Ditto for the animals created in Genesis 1:25. And clearly Isaiah is using them as metaphors also, and is not concerned with literal, physical carnivores becoming herbivores. Why would God, in God's Word, bother talking about such trivial things?
The Bible is full of metaphor. And it assumes a certain amount of intelligence in the reader, such that it doesn't continually add the label, "The following account is a metaphor. Read it metaphorically, not literally."
I really suspect that the early humans who passed down the Creation stories orally, and then wrote them down, are looking down at today's "Christians," doing a facepalm, and saying, "How could they be such idiots? Don't they understand anything?!?"
For a considerably more detailed version, see Volume 1 of
Secrets of Heaven, by Emanuel Swedenborg. It's all explained there, including the spiritual meanings of the earth, the water, the plants, the animals, and so on.
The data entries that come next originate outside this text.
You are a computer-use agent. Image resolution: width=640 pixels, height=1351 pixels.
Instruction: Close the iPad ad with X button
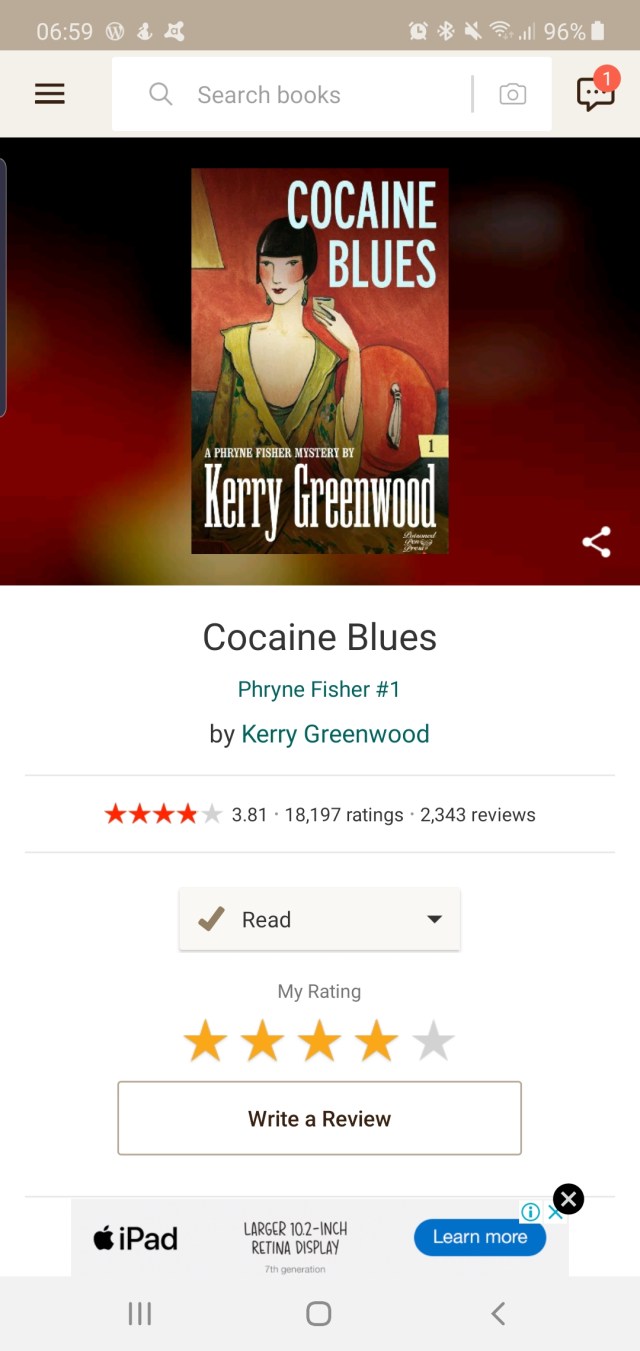[x=568, y=1198]
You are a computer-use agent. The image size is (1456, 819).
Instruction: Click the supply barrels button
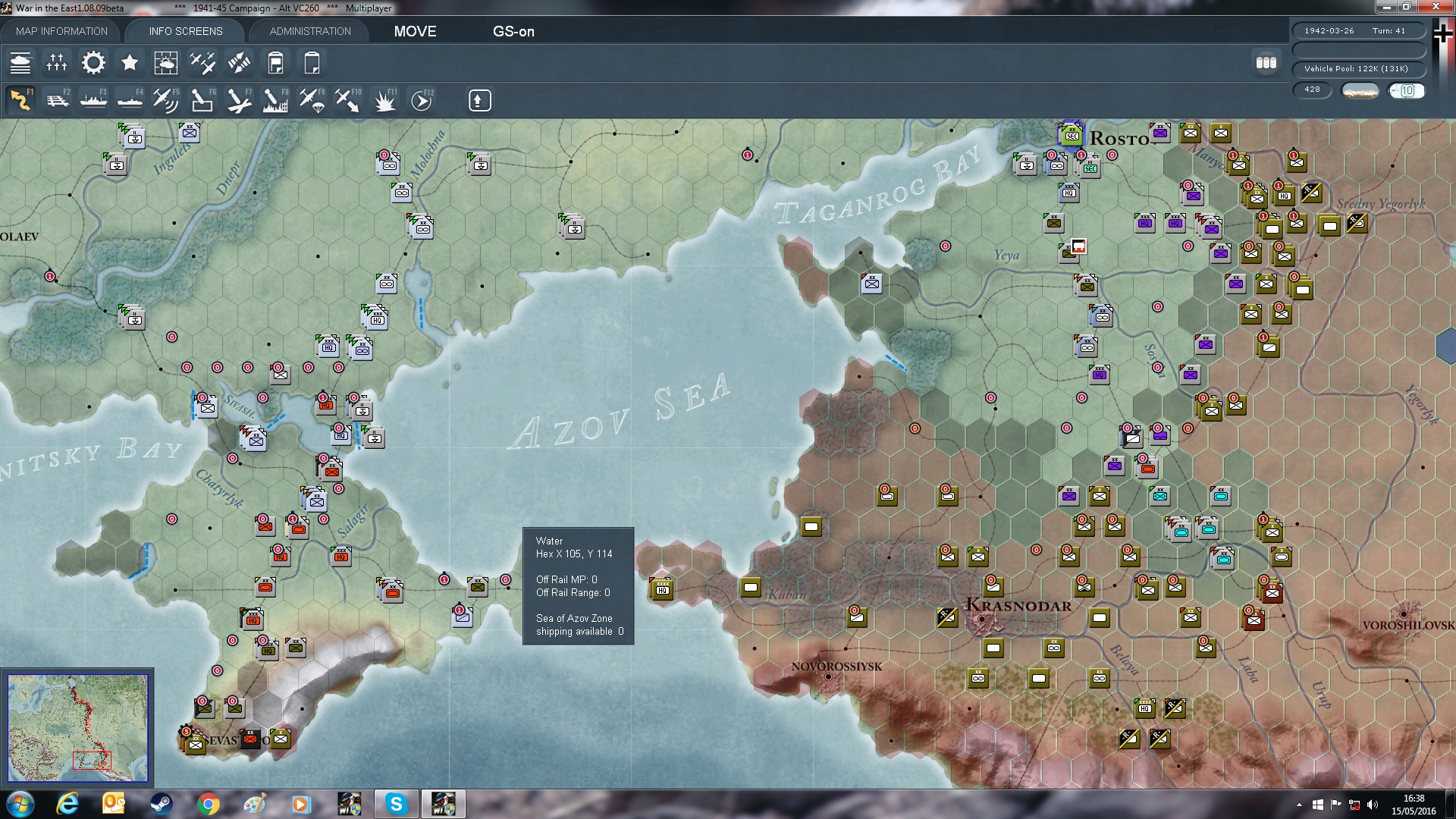(1266, 62)
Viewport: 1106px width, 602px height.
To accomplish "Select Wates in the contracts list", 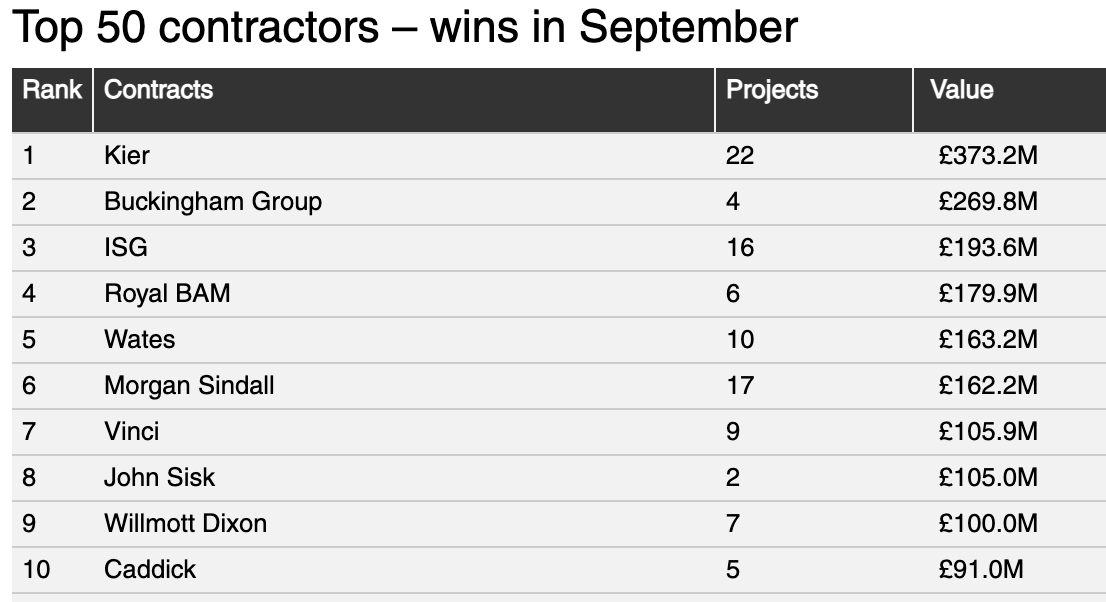I will tap(140, 339).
@brilliant And incidentally, though Genesis 1:1 is commonly translated as, "In the beginning God created the heavens and the earth," it should really be translated, "the sky and the land." The ancient Hebrews did not have our concept of the Earth as a globe in space. Their concept was of the land stretching to the horizon, and the sky above it. So right from the outset Genesis 1 simply doesn't describe what we think of as "the Earth."
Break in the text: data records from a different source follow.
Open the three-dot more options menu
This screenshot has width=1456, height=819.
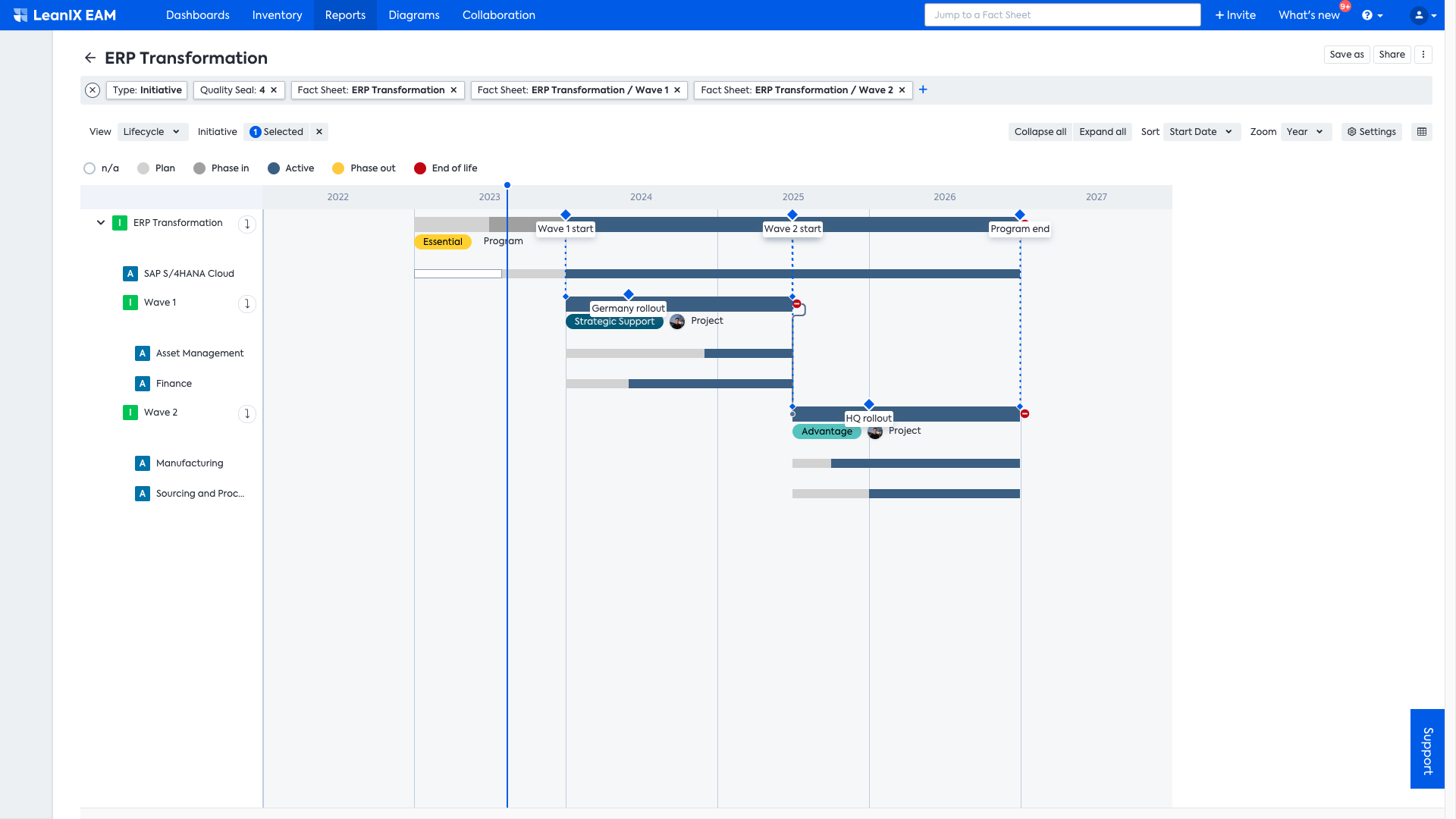pyautogui.click(x=1423, y=55)
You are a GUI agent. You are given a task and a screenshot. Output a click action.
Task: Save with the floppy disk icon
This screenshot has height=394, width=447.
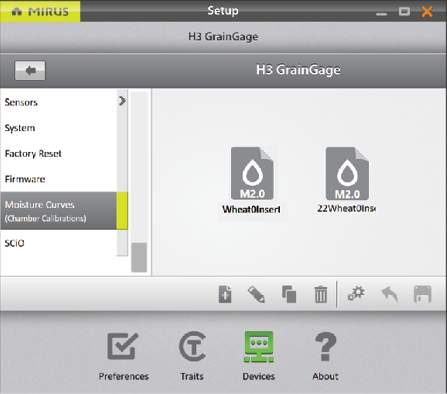(422, 294)
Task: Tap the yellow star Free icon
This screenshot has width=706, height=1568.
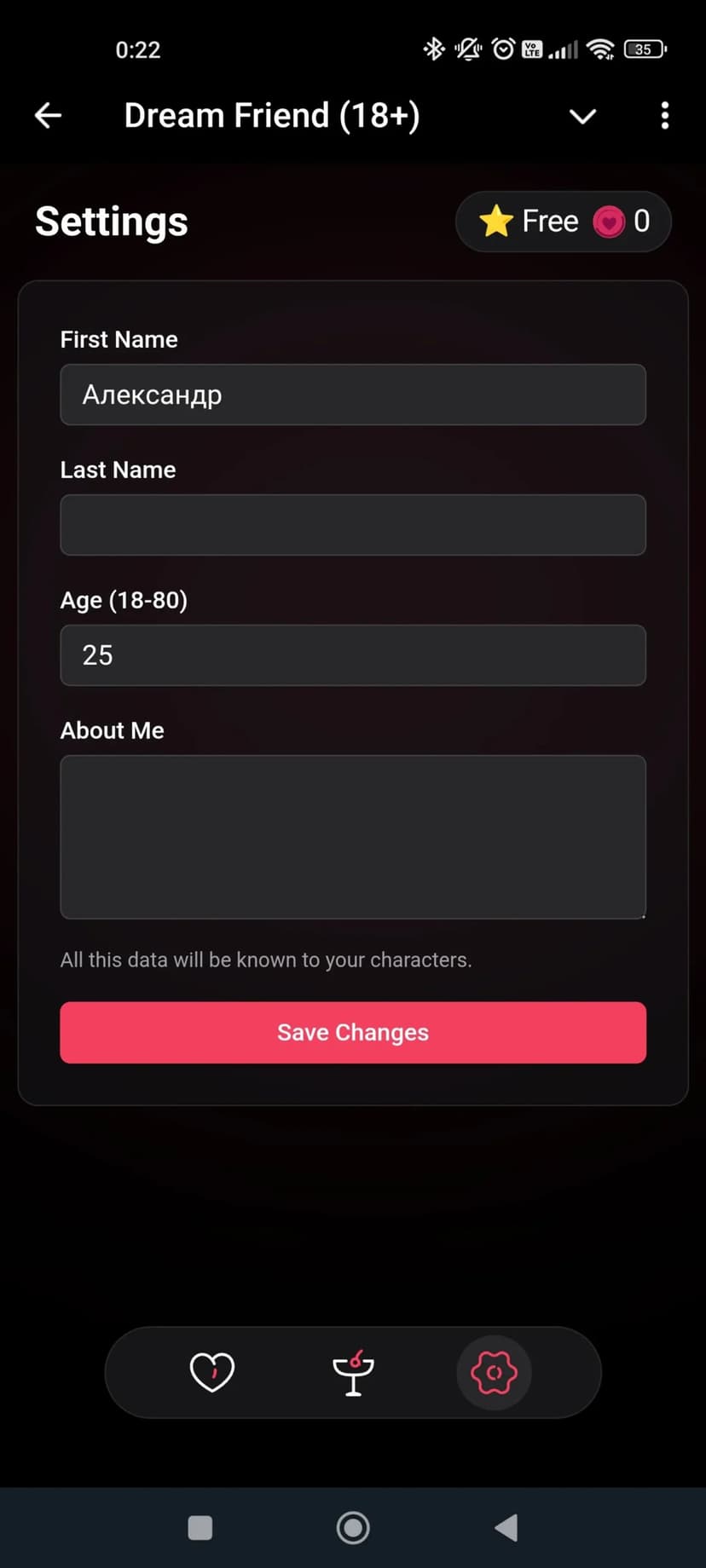Action: 495,222
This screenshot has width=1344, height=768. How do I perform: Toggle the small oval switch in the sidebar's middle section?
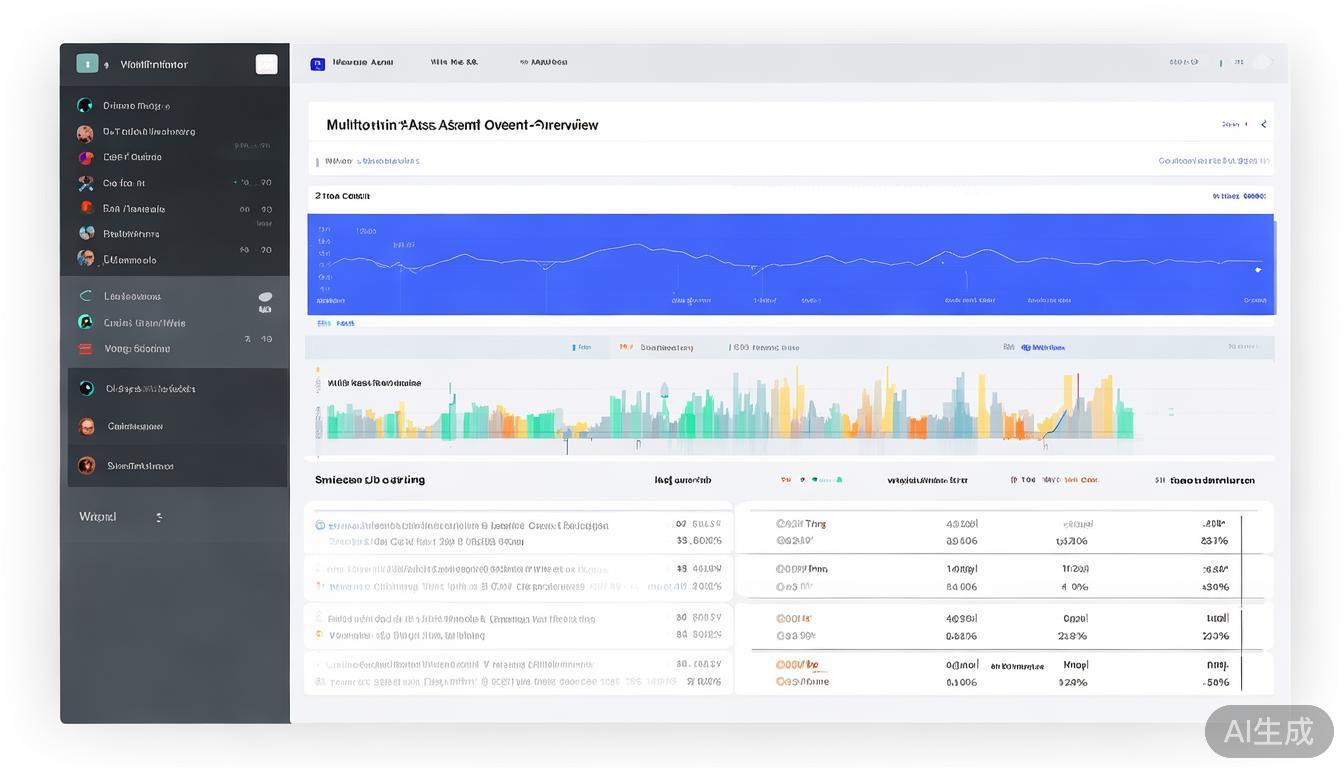coord(265,297)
Further, the human authors of that story were not so stupid as not to realize that the sun was the source of the light that God created. They did not think that God first created light, and only three days later created the source of the light. You would have to think that those early humans were idiots to think that they were not speaking metaphorically.
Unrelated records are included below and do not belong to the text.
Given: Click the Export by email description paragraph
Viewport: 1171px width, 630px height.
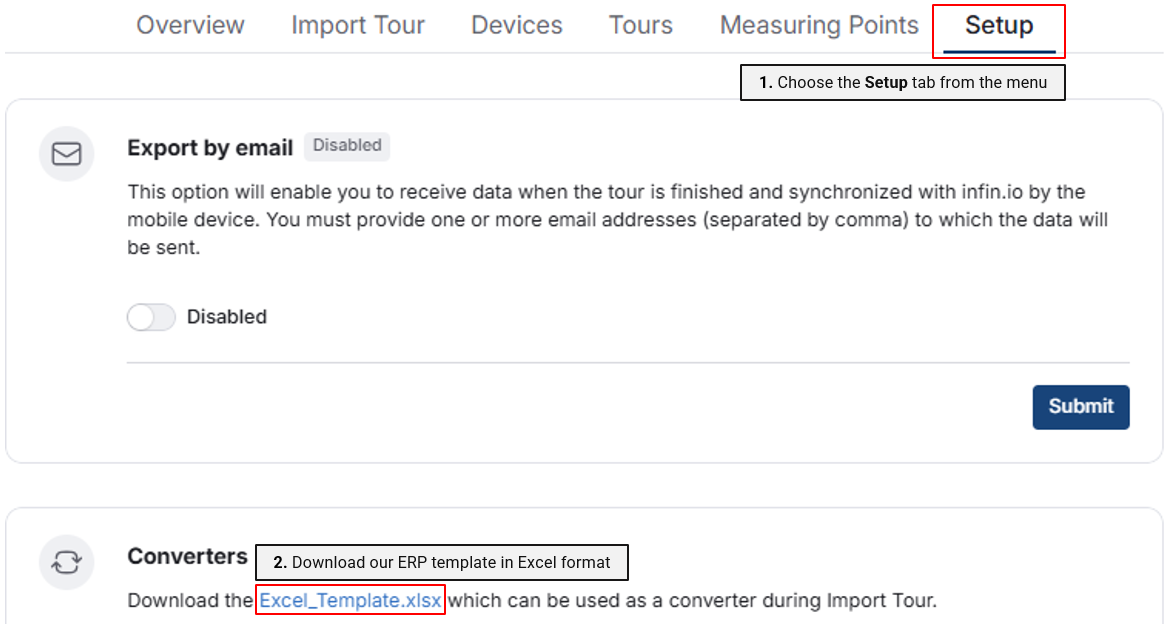Looking at the screenshot, I should [x=617, y=219].
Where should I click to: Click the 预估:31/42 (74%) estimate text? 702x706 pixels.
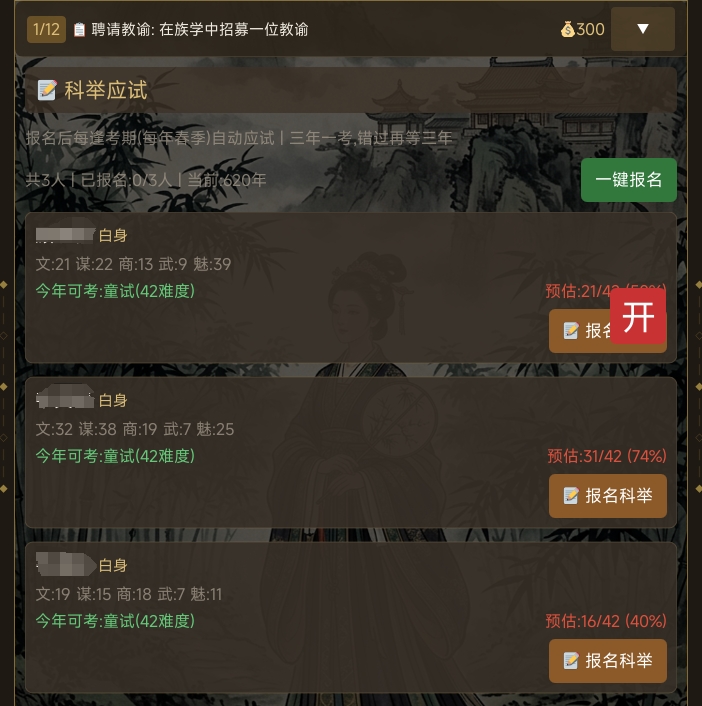pyautogui.click(x=607, y=456)
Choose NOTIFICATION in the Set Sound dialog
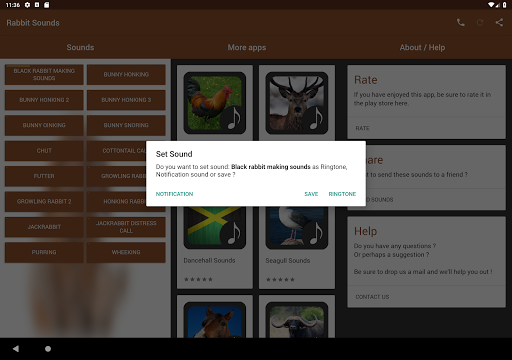This screenshot has width=512, height=360. [174, 194]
They were also not so stupid that they couldn't recognize that the second Creation story, in Genesis 2:4-25, tells a completely different story of Creation than the first Creation story, in Genesis 1:1-2:3. Do you think they didn't notice that the two stories say that things were created in a completely different way, and a completely different order?
The first Creation story has things created in this order:
1. Plants and trees
2. Fish and birds
3. Land animals
4. Humans, both male and female
The second Creation story has things created in this order:
1. Humans
2. Plants and trees
3. Land animals and birds (fish are not mentioned in Genesis 2)
4. Female humans as separate from male humans
The second Creation story is not a more detailed version of the first. It is a completely different story of Creation. Do you think the early human authors and compilers of the Bible were so stupid that they didn't notice that?
If they had meant their stories to be literal accounts of the physical creation of the universe, don't you think they would have done a better job of harmonizing the two stories, instead of making them flatly contradict one another, as they do?
Clearly the human authors and compilers of the Bible were not thinking literally, but metaphorically, when they wrote down those stories. They were not thinking about how the world was physically created, but about how God created humans as spiritual beings in relationship with God, and how the story of humanity's relationship with God unfolded.